Start of DATA SUPPLIED

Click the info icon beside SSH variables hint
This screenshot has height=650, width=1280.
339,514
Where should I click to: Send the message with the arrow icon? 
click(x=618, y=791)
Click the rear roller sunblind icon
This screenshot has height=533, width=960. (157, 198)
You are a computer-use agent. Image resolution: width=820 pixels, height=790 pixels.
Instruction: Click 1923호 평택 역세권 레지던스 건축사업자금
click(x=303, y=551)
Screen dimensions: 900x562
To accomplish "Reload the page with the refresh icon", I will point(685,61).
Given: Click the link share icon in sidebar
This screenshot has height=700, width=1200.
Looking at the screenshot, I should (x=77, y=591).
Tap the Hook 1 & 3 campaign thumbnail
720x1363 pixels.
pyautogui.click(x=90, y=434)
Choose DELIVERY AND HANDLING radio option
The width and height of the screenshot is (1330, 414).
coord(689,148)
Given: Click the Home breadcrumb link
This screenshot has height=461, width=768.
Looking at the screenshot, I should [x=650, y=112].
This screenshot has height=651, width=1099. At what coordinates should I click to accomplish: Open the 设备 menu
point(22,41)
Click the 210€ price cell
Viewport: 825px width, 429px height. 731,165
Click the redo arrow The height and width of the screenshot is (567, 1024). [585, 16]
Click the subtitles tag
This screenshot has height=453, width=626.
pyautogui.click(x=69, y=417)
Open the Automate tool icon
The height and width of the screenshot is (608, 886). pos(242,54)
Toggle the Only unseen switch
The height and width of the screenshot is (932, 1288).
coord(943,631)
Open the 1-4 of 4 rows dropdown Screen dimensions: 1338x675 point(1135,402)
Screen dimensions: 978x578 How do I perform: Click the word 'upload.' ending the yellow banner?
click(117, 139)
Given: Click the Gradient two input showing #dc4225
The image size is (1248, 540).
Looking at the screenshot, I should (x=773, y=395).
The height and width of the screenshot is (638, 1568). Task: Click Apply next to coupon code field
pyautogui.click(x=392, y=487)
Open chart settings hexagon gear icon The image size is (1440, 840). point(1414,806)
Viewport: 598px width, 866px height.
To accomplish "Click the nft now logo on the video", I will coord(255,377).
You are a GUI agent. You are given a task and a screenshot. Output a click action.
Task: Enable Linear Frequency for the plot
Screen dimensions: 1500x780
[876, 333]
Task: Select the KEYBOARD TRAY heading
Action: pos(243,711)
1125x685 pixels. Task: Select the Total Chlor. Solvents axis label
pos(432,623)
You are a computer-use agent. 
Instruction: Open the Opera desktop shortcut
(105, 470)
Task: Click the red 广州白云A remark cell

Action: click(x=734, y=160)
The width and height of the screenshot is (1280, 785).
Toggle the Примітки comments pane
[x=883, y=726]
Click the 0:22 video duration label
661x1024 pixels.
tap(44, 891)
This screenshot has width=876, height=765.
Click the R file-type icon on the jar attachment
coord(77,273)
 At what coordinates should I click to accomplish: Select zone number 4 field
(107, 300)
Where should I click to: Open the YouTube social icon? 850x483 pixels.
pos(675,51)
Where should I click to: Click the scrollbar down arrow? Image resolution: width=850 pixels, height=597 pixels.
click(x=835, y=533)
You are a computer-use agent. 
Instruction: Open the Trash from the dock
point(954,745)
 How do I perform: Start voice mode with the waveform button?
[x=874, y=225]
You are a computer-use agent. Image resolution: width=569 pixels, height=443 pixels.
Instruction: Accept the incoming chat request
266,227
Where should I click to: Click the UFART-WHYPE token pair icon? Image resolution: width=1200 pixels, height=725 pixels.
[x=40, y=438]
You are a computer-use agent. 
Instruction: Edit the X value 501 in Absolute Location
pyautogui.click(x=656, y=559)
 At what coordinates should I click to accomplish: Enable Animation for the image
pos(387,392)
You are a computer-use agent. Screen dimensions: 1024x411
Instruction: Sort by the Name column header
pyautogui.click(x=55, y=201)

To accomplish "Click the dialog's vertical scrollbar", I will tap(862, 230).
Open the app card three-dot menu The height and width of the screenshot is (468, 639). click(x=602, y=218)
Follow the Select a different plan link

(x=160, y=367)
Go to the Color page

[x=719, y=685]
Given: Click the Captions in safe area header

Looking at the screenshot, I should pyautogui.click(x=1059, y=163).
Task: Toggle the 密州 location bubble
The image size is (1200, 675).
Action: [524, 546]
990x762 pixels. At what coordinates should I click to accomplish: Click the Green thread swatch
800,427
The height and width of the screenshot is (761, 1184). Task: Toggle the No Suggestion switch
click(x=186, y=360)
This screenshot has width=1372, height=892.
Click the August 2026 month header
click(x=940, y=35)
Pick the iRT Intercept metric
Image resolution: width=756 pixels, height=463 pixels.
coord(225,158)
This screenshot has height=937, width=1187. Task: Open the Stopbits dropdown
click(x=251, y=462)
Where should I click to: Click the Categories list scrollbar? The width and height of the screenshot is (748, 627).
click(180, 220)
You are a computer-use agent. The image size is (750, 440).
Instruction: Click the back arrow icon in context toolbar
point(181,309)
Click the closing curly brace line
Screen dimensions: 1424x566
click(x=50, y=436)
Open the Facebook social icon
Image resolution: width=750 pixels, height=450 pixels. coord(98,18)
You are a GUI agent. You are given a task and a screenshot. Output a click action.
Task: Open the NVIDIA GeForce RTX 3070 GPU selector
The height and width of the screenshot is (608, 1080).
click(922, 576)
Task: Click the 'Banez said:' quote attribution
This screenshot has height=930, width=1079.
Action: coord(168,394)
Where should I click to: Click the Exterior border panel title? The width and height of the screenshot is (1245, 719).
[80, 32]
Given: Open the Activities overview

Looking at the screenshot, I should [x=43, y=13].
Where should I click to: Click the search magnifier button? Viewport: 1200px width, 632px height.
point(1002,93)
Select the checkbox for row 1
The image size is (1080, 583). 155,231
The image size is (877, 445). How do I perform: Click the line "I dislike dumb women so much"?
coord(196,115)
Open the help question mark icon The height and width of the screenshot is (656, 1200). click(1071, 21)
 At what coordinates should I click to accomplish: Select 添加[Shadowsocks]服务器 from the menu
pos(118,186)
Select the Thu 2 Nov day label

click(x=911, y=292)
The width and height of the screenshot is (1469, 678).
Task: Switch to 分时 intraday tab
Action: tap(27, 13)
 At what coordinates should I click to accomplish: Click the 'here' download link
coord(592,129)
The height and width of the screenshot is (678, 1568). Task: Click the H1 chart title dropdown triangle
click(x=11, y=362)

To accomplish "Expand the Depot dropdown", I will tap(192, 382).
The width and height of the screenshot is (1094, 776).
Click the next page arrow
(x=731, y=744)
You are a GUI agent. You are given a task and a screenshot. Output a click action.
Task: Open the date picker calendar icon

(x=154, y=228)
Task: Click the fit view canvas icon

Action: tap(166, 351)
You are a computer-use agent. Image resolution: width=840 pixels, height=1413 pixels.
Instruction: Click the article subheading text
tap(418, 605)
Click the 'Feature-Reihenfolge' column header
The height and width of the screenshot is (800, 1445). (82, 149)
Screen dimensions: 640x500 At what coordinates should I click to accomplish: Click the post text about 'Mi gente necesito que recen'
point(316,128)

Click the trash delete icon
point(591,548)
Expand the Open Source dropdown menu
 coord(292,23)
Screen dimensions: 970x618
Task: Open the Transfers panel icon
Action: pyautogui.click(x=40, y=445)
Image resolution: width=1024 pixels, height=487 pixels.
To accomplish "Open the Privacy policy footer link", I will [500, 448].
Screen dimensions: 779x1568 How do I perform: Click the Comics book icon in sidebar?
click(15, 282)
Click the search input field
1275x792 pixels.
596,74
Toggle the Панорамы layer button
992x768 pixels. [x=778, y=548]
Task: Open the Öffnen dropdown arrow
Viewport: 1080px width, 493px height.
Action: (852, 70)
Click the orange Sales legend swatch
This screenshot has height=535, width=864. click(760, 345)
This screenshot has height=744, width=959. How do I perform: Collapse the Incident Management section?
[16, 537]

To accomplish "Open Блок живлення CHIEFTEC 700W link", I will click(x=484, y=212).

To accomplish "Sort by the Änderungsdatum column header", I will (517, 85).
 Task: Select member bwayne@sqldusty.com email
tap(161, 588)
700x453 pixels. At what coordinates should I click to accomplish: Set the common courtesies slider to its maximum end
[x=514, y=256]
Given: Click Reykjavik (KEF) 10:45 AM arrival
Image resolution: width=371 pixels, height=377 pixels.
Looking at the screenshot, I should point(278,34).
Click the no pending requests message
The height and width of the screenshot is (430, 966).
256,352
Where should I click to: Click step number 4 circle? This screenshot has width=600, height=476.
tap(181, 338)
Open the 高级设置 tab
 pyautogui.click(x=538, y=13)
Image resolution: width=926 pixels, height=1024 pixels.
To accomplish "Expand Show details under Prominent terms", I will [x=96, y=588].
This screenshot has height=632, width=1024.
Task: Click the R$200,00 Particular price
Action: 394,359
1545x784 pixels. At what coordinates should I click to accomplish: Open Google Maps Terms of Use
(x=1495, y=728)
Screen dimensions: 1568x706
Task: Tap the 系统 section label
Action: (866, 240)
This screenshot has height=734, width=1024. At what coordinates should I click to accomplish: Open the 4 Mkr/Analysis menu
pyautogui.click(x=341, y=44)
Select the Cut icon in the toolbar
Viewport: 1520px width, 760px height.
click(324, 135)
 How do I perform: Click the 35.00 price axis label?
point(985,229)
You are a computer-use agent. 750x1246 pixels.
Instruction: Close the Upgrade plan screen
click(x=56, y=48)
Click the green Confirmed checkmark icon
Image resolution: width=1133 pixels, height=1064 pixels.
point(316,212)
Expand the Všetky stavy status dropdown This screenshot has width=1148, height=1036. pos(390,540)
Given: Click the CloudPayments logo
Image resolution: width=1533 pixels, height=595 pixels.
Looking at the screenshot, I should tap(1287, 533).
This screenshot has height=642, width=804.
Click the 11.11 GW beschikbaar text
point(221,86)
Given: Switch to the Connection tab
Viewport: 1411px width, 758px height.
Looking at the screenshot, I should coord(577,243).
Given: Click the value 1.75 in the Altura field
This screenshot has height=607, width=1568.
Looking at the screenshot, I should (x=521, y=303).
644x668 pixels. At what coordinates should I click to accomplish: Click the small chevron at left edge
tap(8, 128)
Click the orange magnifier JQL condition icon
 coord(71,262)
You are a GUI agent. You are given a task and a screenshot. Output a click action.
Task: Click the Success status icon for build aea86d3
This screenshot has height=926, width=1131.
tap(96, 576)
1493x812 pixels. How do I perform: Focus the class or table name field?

End of DATA SUPPLIED

#### TASK DIRECTIONS
What is needed is a copy of every line above in which "status" appears.

#### EXERCISE OUTPUT
Expand the Všetky stavy status dropdown This screenshot has width=1148, height=1036. pos(390,540)
Task: Click the Success status icon for build aea86d3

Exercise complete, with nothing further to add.